Let’s say we decide to adjudicate. We now need to build an app to let people vote on which one is “correct” — probably best of three or something like that. Freebase did this (multiple times) and I was involved in some of it. We called them “data games” and had leaderboards for who’d voted the most. We couldn’t get enough throughput, though, and sometimes by the time something had been adjudicated, another community member had edited the field on our site, thus invalidating the whole thing. We ended up paying people in developing countries to churn through these votes for us (we used ODesk, but you could use Amazon’s Mechanical Turk or whatever). However, they needed training, and weren’t cheap — even after all the work of setting up the voting queue, there was still considerable expense.

Do we let people edit the data after import?

This came up quite often with Freebase because sometimes they would import from “authoritative sources” who licensed their work specially to Freebase but didn’t generally have a CC license or an open community editing process. For instance, the time when I was talking to some people from the BBC, and one (an older dude) said, “If we gave you our programme data, we wouldn’t want anyone to edit it because we are the experts on our programmes.” This was pretty silly of course — another, younger BBC dude immediately turned to him and said “Ha ha ha, I’ve got two words for you: Doctor Who.” — but sadly these situations are common when you’re dealing with closed/non-community-based/”authoritative” data sources who don’t understand the power of crowdsourcing information.
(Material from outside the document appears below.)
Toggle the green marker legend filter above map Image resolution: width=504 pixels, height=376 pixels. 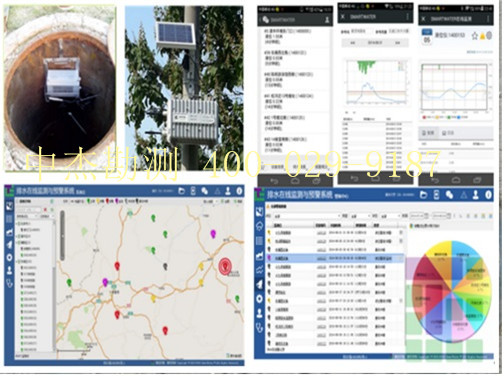pos(88,201)
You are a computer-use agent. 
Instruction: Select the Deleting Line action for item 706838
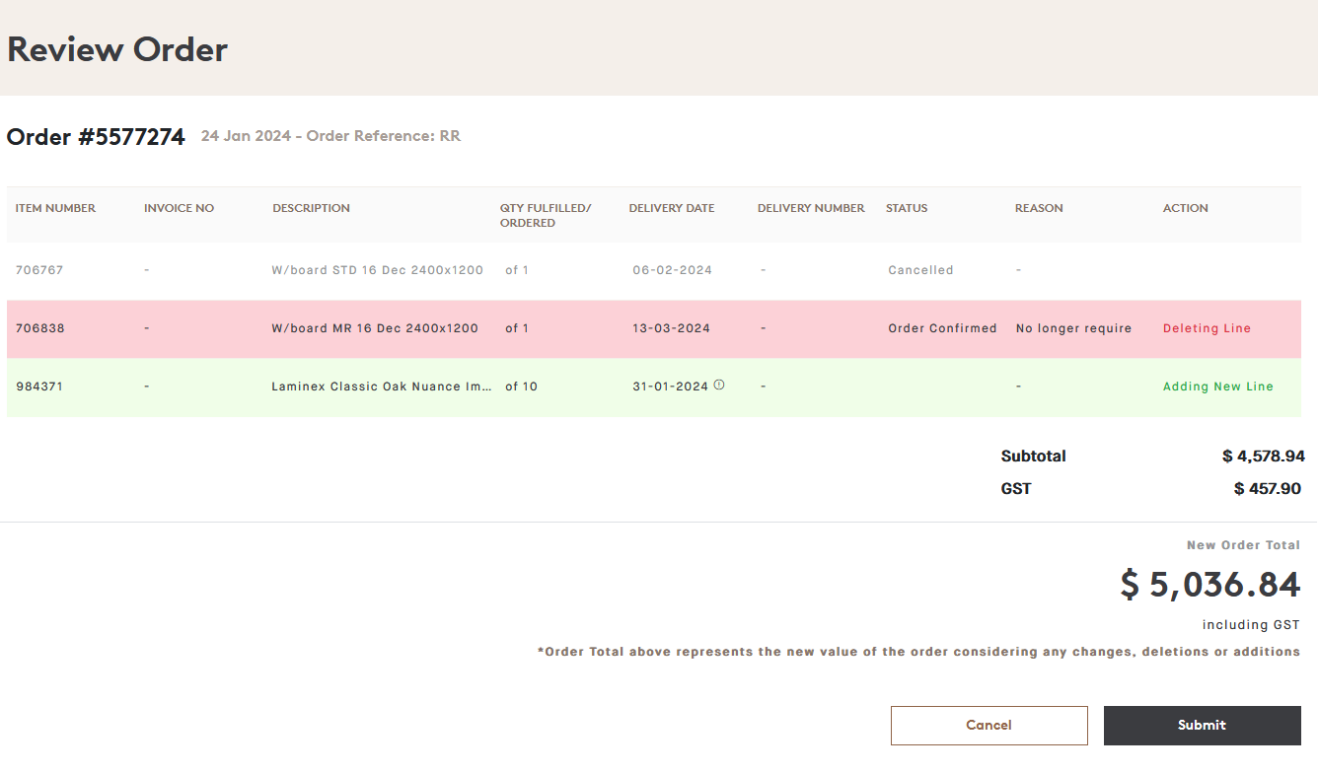pyautogui.click(x=1206, y=328)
But even when dealing with compatibly CC-licensed sources with open developer communities, there can still be some problems around the “authority” of the data and how it’s attributed.

Take the case where Katie’s Plants community have spent heaps of time editing their data and are very proud of it. We import it to Growstuff, then our community looks at it and decides that bits of it are wrong and change it.

Do we leave the license link to Katie’s Plants intact? Most likely yes, because our data has theirs in its DNA, so to speak. But what if we essentially deleted all the data from there? This might happen if, for example, we’d imported a picture from Wikimedia Commons then found that the picture was incorrect or inappropriate, so we blew it away. Now we should probably remove the license note. But how do you tell when data has been completely removed as opposed to modified or built upon?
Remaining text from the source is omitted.